→ **SET TASK**: From the line containing "You are a computer-use" through the end of the items, inclusive, substitute "Quote" for "Retweet" and leave everything else unchanged. Omit the pictures from your answer.

(Stored records)
>> Start
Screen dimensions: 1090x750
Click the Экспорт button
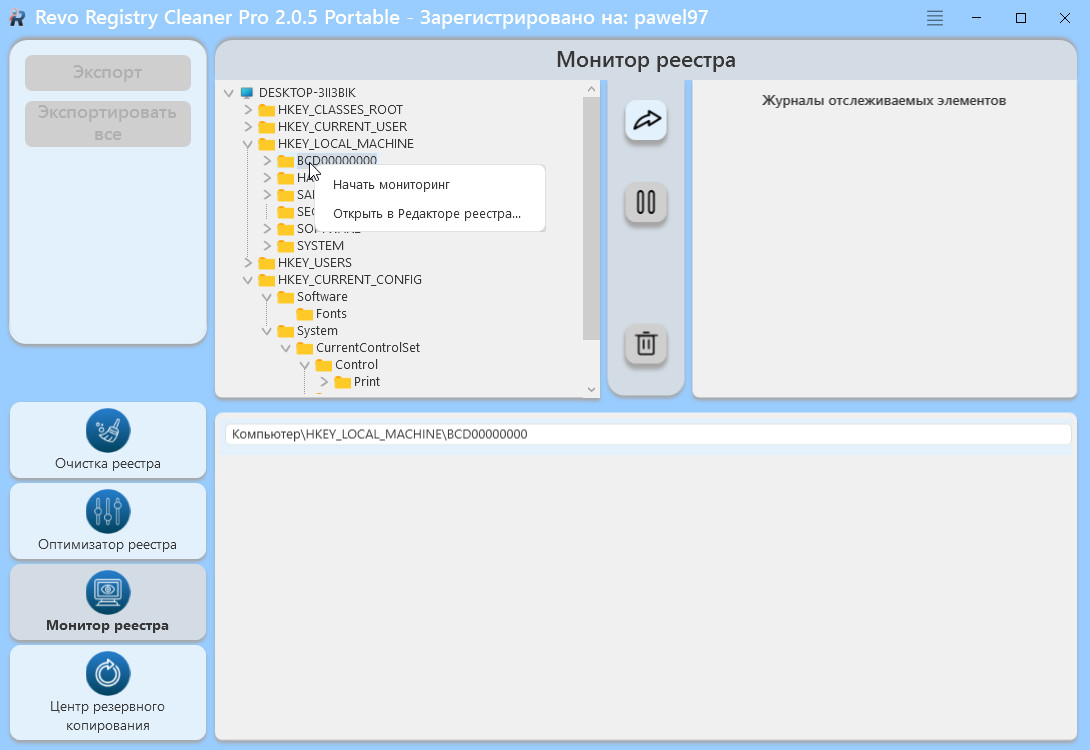[x=108, y=73]
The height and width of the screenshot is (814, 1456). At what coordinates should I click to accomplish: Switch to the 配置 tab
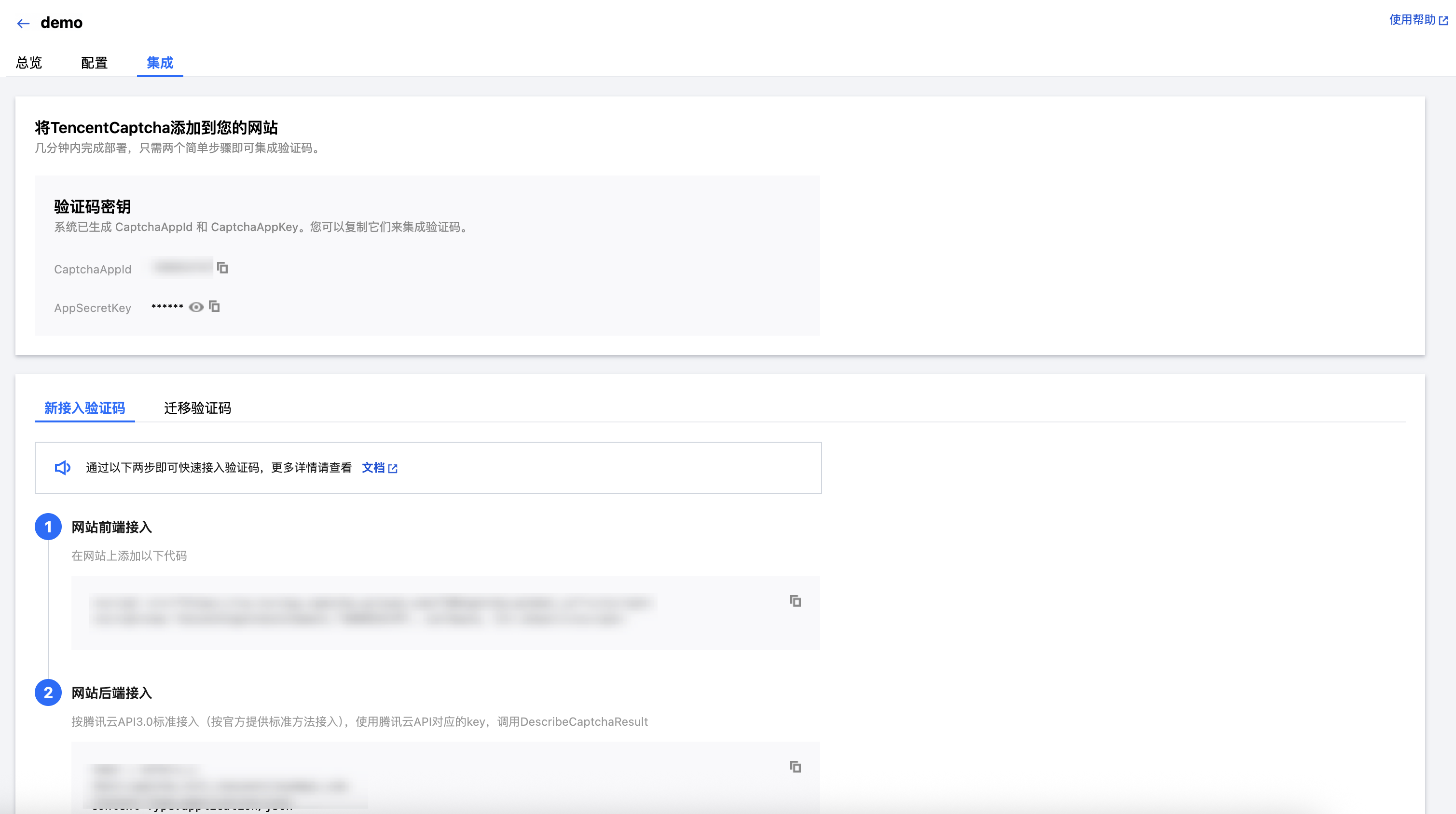[95, 63]
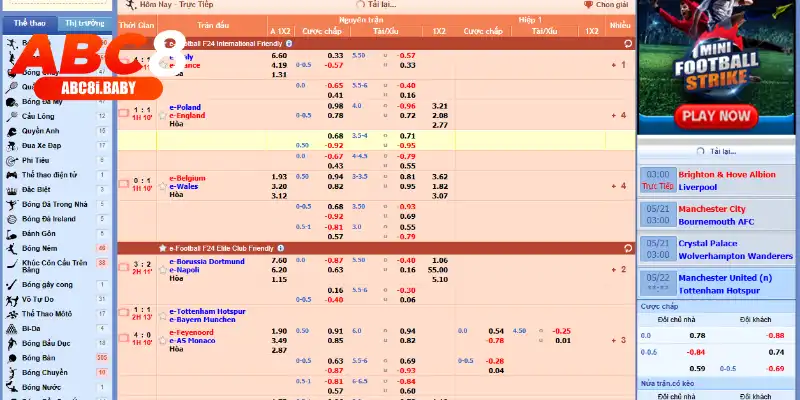Select the Phi Tiêu darts icon
This screenshot has width=800, height=400.
[x=11, y=160]
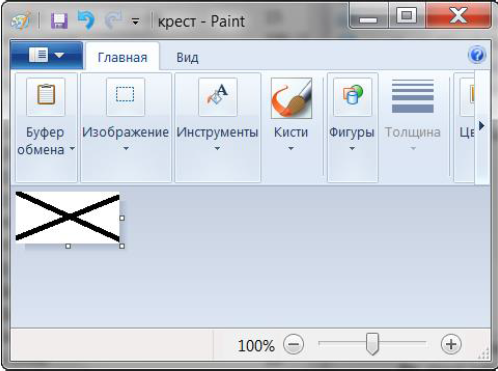Viewport: 498px width, 371px height.
Task: Open the blue Paint file menu button
Action: 46,55
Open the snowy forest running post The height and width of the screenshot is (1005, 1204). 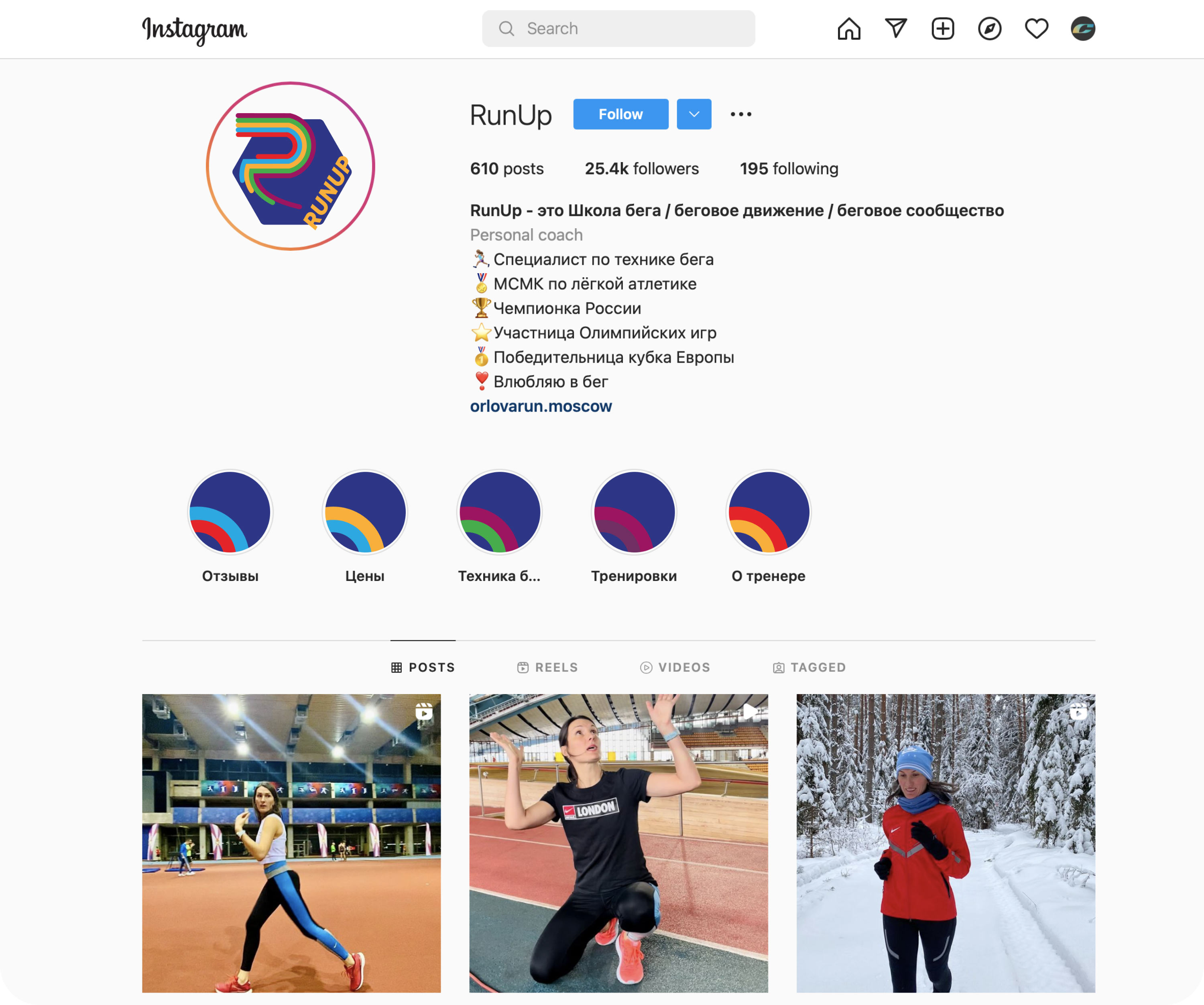(x=946, y=843)
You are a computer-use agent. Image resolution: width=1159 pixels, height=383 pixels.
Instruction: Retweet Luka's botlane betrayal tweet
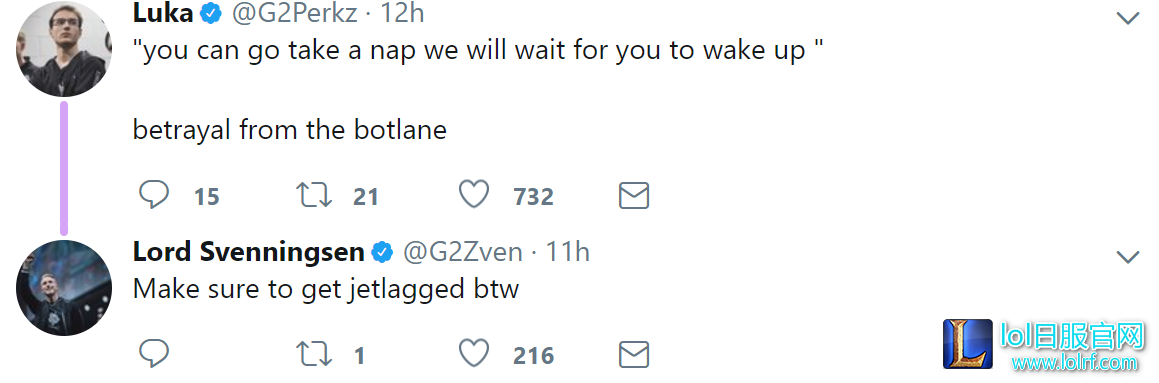(x=313, y=196)
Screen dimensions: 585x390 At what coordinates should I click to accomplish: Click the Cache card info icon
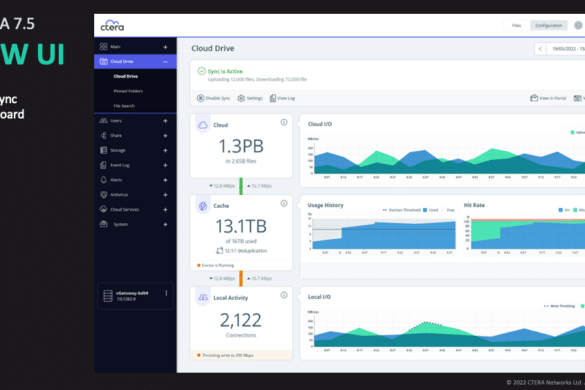click(x=284, y=203)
>> End
→ **THE RESPONSE**:
You are a computer-use agent. Image resolution: width=1159 pixels, height=383 pixels.
Instruction: Quote Luka's botlane betrayal tweet
(x=313, y=196)
Screen dimensions: 585x390 At what coordinates should I click to accomplish: Click the Cache card info icon
click(x=284, y=203)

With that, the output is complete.